Data to examine below:

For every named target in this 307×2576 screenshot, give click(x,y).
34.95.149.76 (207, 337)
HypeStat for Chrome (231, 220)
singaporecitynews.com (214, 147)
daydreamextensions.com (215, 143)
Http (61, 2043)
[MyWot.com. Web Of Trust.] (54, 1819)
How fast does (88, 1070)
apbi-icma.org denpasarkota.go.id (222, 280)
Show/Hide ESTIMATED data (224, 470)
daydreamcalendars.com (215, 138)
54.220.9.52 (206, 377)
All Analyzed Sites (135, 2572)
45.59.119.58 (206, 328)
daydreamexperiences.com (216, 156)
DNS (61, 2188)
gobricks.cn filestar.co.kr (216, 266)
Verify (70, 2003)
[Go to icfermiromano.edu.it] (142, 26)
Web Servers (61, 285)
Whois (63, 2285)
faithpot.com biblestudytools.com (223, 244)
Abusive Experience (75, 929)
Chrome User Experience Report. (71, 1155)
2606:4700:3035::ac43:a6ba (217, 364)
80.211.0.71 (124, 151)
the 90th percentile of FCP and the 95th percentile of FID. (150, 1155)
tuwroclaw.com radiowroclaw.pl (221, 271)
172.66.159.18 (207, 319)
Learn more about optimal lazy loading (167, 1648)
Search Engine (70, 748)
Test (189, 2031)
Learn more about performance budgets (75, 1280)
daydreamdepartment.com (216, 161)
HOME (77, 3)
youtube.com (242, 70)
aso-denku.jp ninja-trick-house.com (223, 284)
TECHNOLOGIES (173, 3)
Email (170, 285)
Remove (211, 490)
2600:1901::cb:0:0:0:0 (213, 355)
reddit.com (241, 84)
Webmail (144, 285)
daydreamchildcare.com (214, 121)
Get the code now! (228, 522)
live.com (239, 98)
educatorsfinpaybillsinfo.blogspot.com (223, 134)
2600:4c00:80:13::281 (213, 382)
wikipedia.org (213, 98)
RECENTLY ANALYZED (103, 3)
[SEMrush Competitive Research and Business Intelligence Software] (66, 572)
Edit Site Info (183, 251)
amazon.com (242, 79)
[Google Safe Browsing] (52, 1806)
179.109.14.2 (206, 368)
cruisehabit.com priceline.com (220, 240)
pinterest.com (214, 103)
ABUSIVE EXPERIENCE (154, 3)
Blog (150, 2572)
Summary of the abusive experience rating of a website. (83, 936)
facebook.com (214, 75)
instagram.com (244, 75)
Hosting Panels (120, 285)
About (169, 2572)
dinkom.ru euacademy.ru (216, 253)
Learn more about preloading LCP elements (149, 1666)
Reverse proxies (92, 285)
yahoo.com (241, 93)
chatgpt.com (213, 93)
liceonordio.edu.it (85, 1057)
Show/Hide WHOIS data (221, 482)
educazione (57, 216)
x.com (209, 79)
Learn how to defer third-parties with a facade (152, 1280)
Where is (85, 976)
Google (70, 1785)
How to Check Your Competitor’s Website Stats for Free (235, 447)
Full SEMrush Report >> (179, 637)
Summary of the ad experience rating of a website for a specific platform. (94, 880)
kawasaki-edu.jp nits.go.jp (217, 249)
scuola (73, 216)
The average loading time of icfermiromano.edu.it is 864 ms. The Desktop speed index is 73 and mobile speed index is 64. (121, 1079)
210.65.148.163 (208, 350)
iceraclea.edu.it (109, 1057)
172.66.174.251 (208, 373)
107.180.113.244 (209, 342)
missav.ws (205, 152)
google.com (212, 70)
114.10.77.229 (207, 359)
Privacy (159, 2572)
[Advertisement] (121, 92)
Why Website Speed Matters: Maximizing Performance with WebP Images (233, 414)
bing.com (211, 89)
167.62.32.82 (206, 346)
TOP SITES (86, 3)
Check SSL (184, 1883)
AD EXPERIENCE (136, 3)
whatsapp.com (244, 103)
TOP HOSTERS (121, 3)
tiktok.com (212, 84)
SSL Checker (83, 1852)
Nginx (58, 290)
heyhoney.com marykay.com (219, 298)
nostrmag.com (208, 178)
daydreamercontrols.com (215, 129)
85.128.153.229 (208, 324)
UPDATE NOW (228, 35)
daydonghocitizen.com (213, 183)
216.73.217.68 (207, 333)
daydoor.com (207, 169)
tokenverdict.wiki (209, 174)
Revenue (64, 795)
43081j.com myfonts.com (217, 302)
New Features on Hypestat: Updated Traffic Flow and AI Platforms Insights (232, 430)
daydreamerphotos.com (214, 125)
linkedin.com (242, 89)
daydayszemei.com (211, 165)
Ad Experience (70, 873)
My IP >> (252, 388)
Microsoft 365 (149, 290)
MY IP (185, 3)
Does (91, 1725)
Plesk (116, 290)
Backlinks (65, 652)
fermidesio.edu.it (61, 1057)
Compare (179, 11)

End of Data to examine.

**Task objective**
Look at the records above. Copy every line where the string "SEMrush" occurs.

**Solution below**
[SEMrush Competitive Research and Business Intelligence Software] (66, 572)
Full SEMrush Report >> (179, 637)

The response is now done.